Urban/Disaster Search and Rescue Dogs

Urban Search and Rescue Dogs, also known as disaster Search and Rescue Dogs, are primarily utilized to search collapse buildings and other damage structures after natural or man-made disasters. These amazing canines are trained to feel confident on even the most precarious of rubble. Agility training is a must for these Peak canine athletes. Urban Search and Rescue Dogs  amazingly know how to ignore the scents of the humans around them while searching for any people who may be trapped out of sight.

Cadaver/Human Remains Search Dog

A Human Remains Detection Dog is used to locate various types of human remains. These clever canines can be used to find whole cadavers, partial remains, or evidence in a multitude of settings including urban, wilderness, and aquatic locales.

Practice, Practice, Practice

You may think that every dog is able to magically know whenever Timmy falls into a well, but that isn’t the case. Becoming a Search and Rescue Dog takes a lot of hard work and training. And once your dog has become a certified Search and Rescue Dog you still need to continue training him to maintain his fine-honed skills. It takes over two years to fully train a Search and Rescue Dog. The actual process of training a Search and Rescue Dog is a very involved one.

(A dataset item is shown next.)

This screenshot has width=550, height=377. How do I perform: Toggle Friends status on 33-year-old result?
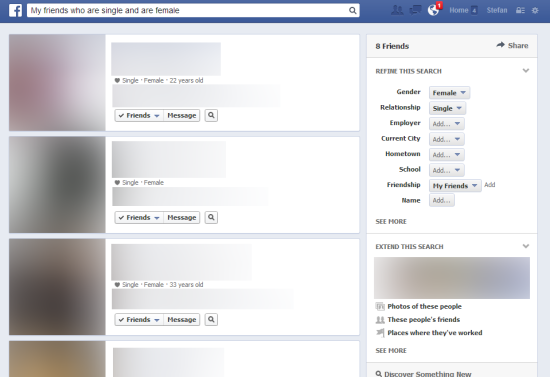click(x=139, y=319)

A typical day in the life of a Search and Rescue Dog can start out just like that of any other dog’s. Outside of training, it is important that Search and Rescue Dogs live their lives as normal dogs; so until the call comes, they are enjoying quality time with their owners/handlers. But when the call comes the dogs are on the clock. Search and Rescue Dogs can sometimes be asked to work 4-8 hour shifts, or even longer for larger tragedies. On site at 9/11, some Search and Rescue Dogs were reported to have work 12-hour shifts after refusing to leave because they could still detect people.

The Search and Rescue Dogs who work around the world deserve our respect and praise for the fantastic service that they provide our communities and country. To all of the Search and Rescue Dog teams out there, we thank you for your service.